* begin Data for this task *
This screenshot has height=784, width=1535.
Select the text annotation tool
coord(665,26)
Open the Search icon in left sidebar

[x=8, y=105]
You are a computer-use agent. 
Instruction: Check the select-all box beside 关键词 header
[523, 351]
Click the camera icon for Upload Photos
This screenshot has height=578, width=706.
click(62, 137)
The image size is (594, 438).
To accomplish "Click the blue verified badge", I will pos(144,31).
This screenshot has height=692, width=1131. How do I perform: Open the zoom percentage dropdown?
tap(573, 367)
* end Data for this task *
* begin Data for this task *
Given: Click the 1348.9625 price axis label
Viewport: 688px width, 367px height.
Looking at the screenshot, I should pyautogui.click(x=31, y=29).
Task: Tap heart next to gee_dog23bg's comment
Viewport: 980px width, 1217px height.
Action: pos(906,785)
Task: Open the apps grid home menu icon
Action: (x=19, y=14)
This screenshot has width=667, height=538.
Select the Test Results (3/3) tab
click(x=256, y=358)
* end Data for this task *
**Prompt**
Rewrite the items from the line with "Open the Search icon in left sidebar" to the line with "click(62, 137)", putting "button" in place of "icon" and changing nothing else.

**Solution below**
Open the Search button in left sidebar

[x=8, y=105]
You are a computer-use agent. 
Instruction: Check the select-all box beside 关键词 header
[523, 351]
Click the camera button for Upload Photos
This screenshot has height=578, width=706.
click(62, 137)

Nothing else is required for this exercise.